The FDA’s premarket approval study of the Freedom driver involved 22 SynCardia-certified centers in the U.S. that provided the driver to 96 SynCardia Total Artificial Heart patients. Another 10 patients were given the Freedom under compassionate-use exemptions at nine other SynCardia centers.
Use of the SynCardia artificial heart with the Freedom driver allowed 75 of those patients to be discharged from the hospital, while 86 percent of the 106 patients either lived until they got heart transplants or were alive and supported by the system as of June 30.
All of the trial subjects — who were monitored at home for at least 90 days or until they received donor hearts — and their caregivers showed they could learn to use and manage the 13.5-pound, battery-operated driver, Garippa said.
With FDA approval of the small heart driver in hand, SynCardia plans to launch trials to win approval of the system as a destination therapy, as well as trials of the smaller artificial heart, in the fourth quarter of this year, Garippa said.
The University of Arizona Medical Center is expected to participate in both trials, he said.
While SynCardia’s artificial heart is costly — some $125,000 for the implant and driver use alone — the portable driver can save patients and insurers thousands of dollars a day in hospital costs, while freeing up beds for the hospitals.

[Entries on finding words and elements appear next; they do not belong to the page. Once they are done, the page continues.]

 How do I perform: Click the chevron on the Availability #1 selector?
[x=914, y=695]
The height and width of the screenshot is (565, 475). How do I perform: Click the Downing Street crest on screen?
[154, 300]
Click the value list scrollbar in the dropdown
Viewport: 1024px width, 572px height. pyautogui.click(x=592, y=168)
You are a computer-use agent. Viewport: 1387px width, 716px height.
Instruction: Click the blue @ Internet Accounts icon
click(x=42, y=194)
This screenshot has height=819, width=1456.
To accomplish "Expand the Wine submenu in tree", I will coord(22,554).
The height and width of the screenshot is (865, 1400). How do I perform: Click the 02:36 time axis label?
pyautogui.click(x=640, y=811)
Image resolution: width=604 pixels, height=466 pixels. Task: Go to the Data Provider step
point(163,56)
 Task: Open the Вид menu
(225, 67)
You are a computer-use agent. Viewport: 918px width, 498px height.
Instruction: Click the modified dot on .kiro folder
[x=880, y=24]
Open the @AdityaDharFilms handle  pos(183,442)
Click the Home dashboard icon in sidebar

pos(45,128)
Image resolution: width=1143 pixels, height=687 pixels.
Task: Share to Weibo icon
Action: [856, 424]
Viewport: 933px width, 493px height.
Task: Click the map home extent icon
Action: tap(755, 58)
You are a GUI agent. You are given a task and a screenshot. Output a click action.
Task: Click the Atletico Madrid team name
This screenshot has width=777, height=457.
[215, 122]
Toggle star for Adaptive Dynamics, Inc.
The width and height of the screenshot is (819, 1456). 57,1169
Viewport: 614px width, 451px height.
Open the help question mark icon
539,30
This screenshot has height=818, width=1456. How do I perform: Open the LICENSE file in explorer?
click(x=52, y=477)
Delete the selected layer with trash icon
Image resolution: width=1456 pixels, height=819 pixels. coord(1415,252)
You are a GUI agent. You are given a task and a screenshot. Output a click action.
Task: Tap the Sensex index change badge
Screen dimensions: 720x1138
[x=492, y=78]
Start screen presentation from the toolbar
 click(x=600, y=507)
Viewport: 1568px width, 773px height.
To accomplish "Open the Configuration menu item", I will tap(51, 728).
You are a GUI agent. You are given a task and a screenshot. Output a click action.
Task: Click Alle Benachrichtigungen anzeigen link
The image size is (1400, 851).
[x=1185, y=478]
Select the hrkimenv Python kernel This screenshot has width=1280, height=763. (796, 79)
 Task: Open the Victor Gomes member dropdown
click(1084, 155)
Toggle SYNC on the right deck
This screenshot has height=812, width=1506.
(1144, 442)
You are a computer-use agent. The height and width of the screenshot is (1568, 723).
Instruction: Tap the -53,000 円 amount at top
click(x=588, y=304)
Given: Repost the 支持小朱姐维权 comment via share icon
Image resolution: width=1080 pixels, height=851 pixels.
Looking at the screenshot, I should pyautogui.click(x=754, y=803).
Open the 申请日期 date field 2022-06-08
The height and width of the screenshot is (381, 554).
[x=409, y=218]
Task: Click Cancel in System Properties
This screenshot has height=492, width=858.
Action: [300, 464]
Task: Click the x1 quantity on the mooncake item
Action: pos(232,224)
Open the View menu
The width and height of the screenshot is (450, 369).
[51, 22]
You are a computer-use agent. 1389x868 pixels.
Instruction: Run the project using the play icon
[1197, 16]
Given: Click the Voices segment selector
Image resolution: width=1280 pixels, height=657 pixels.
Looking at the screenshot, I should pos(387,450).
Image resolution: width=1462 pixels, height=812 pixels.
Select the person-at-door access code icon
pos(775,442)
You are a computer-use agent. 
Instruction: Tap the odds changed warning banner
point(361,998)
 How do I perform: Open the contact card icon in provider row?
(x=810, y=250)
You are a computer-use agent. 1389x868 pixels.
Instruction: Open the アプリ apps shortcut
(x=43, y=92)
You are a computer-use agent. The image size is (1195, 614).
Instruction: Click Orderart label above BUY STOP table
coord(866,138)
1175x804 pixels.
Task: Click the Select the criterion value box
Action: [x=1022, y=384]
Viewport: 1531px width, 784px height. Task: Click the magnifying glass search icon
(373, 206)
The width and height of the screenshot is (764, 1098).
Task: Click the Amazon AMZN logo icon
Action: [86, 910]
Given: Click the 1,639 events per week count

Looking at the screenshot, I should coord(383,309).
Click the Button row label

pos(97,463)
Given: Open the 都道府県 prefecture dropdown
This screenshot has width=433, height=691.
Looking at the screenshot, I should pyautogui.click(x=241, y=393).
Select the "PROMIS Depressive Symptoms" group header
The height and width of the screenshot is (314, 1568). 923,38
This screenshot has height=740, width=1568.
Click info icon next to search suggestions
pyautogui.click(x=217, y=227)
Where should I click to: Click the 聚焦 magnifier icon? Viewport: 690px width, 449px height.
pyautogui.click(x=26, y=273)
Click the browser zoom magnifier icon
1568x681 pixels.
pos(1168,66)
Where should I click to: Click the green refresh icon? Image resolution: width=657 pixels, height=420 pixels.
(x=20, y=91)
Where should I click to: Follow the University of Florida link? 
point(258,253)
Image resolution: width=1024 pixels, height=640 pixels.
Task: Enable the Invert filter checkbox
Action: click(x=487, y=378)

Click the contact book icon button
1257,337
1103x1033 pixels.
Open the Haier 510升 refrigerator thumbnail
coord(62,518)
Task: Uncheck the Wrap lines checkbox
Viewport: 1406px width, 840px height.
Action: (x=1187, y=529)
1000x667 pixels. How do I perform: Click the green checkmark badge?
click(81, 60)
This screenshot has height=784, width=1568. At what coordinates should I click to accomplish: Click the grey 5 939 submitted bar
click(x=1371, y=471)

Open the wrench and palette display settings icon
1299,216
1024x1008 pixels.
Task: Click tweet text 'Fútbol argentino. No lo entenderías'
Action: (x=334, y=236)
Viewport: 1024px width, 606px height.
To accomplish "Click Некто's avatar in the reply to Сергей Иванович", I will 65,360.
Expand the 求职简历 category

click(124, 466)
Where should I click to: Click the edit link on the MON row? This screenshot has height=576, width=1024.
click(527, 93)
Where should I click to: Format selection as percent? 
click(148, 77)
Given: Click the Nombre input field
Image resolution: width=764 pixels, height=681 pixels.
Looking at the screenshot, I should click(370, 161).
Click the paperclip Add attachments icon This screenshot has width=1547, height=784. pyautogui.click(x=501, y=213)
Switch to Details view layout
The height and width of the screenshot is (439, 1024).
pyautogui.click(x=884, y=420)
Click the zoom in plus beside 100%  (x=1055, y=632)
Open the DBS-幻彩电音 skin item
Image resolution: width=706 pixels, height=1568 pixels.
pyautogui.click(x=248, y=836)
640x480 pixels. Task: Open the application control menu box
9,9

“It’s got benefits from top to bottom,” Garippa said.
Though other companies make ventricular-assist devices to treat people who have lost function in one heart ventricle, SynCardia is the only company with an FDA-approved artificial heart for patients with biventricular heart failure.
Another U.S. company, Abiomed, started trials of its AbioCor artificial heart but has implanted only one and is now focused on its catheter-mounted single ventricular assist pump. A French company, Carmat, recently launched a limited trial of its artificial heart.
Garippa said he’s confident SynCardia will remain a leader, citing the head start the company has, particularly with its FDA approvals.
“The regulatory hurdles that we have passed become everybody else’s biggest obstacle,” Garippa said, noting that to win FDA approval competitors have to prove their technology is “non-inferior” to SynCardia’s.
The company has raised and spent tens of millions of dollars in private-equity investment, and Garippa acknowledged that investors will eventually seek to cash out with a sale or public stock offering, but no deals are in the works, he said.
“We’re always looking at things, and each approval we get and each milestone we hit creates different and new options for us to consider,” he said.
Industry observer Fornell said companies that might be interested in acquiring SynCardia include major players in the medical-device market like Medtronic and Boston Scientific, or large niche players like Thoratec Corp.
“Reaching an FDA approval is definitely a big deal, and if they could get that additional indication as a destination therapy that would certainly make them much more attractive to a larger company,” Fornell said. “But just getting approval for the driver, I think, makes a very attractive target for a buyout.”